Jeunet a collaboré avec le chef décorateur Nigel Phelps, déjà remarqué pour son travail sur Batman. Ensemble, ils ont conçu un environnement spatial à la fois industriel et grotesque, où les couloirs du vaisseau Auriga suintent la rouille, la chair et le métal. Les décors mêlent textures organiques et mécaniques, évoquant une station en décomposition, reflet du thème central du film : la dégénérescence du vivant et la corruption technologique. Les effets spéciaux, supervisés par Eric Brevig, combinent animatroniques, maquillages prosthétiques et CGI de pointe pour l’époque. Le Newborn, créature hybride née de l’union monstrueuse entre Ripley et la Reine Alien, est un exemple frappant de cette approche : conçu par Amalgamated Dynamics, il incarne une horreur charnelle, presque tragique, avec ses yeux humains et son corps difforme. Le film utilise également des effets aquatiques complexes pour la scène de la fuite sous-marine, tournée dans un bassin géant avec des caméras spécialement adaptées. Le montage, assuré par Hervé Schneid, fidèle collaborateur de Jeunet, joue sur des rythmes syncopés et des ruptures de ton. Il alterne séquences d’action brutales et moments de contemplation morbide, renforçant le malaise et l’ambiguïté du récit. Schneid parvient à préserver l’identité visuelle du réalisateur tout en respectant les codes du blockbuster américain, créant un équilibre rare entre auteurisme européen et efficacité hollywoodienne. Alien: Resurrection se distingue ainsi par une direction artistique audacieuse, où chaque élément visuel participe à l’étrangeté du monde, à la fois familier et monstrueux.

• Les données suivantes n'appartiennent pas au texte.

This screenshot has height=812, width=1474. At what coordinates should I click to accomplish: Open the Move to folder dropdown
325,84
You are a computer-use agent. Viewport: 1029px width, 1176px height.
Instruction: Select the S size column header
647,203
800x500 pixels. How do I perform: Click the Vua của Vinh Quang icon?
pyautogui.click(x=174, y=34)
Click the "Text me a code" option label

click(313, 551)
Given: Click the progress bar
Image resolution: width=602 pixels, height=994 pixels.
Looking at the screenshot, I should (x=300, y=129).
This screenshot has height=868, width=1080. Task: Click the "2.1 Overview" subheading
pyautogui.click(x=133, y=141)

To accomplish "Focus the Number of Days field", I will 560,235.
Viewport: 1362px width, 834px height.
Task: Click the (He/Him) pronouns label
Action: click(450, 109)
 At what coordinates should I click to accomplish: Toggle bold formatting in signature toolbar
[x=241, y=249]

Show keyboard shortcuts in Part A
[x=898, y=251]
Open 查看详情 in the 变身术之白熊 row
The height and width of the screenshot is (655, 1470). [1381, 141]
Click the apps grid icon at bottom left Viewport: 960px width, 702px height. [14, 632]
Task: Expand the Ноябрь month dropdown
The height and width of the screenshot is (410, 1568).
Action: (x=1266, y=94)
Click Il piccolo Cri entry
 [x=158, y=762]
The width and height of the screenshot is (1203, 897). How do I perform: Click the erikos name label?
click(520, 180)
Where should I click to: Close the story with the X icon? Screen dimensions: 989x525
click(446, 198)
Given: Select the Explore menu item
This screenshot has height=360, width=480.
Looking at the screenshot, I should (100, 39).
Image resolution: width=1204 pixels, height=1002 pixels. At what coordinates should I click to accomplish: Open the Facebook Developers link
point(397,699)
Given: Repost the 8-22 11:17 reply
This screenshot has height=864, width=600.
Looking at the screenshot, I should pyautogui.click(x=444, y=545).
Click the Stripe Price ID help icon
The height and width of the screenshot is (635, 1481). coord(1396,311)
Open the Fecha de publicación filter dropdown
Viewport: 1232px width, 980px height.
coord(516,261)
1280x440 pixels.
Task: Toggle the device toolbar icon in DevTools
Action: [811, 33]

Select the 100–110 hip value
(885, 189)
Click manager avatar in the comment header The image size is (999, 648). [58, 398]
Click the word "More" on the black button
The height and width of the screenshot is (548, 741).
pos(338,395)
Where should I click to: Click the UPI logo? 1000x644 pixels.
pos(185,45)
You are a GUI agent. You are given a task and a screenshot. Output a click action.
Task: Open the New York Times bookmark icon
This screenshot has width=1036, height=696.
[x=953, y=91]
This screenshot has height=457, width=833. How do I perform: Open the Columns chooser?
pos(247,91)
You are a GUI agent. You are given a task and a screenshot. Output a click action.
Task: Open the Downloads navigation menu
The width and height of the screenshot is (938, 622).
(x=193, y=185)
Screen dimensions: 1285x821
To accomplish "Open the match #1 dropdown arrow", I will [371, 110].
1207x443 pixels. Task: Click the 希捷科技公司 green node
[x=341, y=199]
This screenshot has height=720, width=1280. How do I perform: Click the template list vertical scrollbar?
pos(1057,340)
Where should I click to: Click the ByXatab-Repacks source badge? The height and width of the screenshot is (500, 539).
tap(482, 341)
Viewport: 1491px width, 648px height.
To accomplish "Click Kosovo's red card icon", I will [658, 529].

À sa sortie, Alien: Resurrection suscite une réception mitigée. Son ton décalé, son humour noir et sa fin abrupte déroutent une partie du public, qui ne retrouve ni la terreur claustrophobe du premier volet ni la tension militaire du second. Joss Whedon, se désolidarise du montage final, qu’il juge trop contraint par les exigences des studios. Jean-Pierre Jeunet, quant à lui, reconnaît les compromis narratifs imposés par la production, tout en revendiquant la réussite visuelle du projet. Alien: Resurrection raconte à la fois l’histoire d’un monstre ressuscité par la science et celle d’une saga en quête de métamorphose. L’hybride a en tout cas survécu, film paradoxal, à la fois mal aimé de la saga et objet d’une réévaluation critique croissante, si le scénario de Whedon souffre de compromis et que le style de Jeunet peut décontenancer les puristes, le film explore avec audace des thèmes profonds : l’identité, la mémoire, l’hybridité. Porté par des performances marquantes, notamment celle de Sigourney Weaver dans un rôle post-humain fascinant, Alien: Resurrection reflet des tensions créatives des années 1990 et d’une franchise en pleine mutation reste pour moi un film qui a tenu bon la ligne de la meilleure franchise SF-horreur de l’Histoire.